In a subsequent mission for Governor William Bradford that summer, Squanto was captured by Wampanoags while gathering intelligence on the renegade sagamore Corbitant at the village of Nemasket (site of present-day Middleborough, Massachusetts). Myles Standish led a ten-man team of settlers from Plymouth to rescue Squanto if he was alive or, if he had been killed, to avenge him. He was found alive and welcomed back by the Pilgrims at Plymouth, where he continued in his vital role as assistant to the colony.

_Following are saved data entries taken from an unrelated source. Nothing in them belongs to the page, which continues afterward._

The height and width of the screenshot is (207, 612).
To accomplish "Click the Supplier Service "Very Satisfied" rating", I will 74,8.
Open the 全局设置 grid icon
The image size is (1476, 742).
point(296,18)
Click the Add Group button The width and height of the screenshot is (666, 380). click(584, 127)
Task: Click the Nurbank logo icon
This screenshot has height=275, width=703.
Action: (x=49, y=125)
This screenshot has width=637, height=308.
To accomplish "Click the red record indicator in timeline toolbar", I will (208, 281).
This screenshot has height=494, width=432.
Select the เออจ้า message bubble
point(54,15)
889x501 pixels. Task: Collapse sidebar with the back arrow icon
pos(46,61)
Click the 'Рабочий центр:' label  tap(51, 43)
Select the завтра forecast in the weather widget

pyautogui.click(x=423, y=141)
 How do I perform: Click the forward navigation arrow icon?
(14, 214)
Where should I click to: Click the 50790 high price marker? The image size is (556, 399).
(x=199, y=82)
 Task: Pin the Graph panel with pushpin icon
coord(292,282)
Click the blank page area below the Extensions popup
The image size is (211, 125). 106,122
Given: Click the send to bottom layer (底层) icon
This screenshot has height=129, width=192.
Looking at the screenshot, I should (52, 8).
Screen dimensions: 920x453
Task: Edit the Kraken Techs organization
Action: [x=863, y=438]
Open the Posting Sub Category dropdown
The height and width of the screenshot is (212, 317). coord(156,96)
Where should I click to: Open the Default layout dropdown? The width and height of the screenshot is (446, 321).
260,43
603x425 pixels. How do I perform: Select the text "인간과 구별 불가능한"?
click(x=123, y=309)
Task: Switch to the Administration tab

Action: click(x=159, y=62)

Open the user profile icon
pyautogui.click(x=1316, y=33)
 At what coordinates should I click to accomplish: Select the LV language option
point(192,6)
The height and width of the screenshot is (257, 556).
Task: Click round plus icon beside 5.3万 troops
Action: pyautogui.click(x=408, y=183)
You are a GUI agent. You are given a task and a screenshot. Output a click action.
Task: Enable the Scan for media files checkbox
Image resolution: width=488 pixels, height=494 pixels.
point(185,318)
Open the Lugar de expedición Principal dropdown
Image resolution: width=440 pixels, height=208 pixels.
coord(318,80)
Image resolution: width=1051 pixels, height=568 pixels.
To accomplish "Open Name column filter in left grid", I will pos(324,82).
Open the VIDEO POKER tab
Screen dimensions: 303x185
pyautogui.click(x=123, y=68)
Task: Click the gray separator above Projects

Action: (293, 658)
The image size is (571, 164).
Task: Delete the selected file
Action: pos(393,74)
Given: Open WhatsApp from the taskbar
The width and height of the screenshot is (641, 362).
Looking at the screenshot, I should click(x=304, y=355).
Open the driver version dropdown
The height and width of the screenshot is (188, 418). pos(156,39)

Squanto worked at building alliances, but Massasoit didn't trust him in the tribe's dealings with the settlers (even though Massasoit was the sachem who first appointed Squanto as liaison to the Pilgrims). He assigned Hobomok to watch over Squanto. On his way back from a meeting to repair damaged relations between the Wampanoags and Pilgrims, Squanto fell ill with a fever and began bleeding from the nose. Some historians have speculated that he was poisoned by the Wampanoags because they believed that he had been disloyal to the sachem. Squanto died a few days later in 1622 in Chatham, Massachusetts. He was buried at Burial Hill in Chathamport, at the head of Ryder's Cove. A marker on the front lawn of the Nickerson Genealogical Research Center on Orleans Rd (Route 28) in Chatham explains the area where he's buried. Peace between the Wampanoags and Pilgrims lasted for another fifty years.

Governor William Bradford wrote regarding Squanto's death in Bradford's History of the English Settlement:

Here [Monomoyick Bay] Squanto fell ill of Indian fever, bleeding much at the nose, which the Indians take as a symptom of death, and within a few days he died. He begged the Governor to pray for him, that he might go to the Englishman's God in heaven, and bequeathed several of his things to his English friends, as remembrances. His death was a great loss.


His name lives on in place names in Massachusetts' South Shore, most notably in the neighbourhood of Squantum, Quincy, Massachusetts.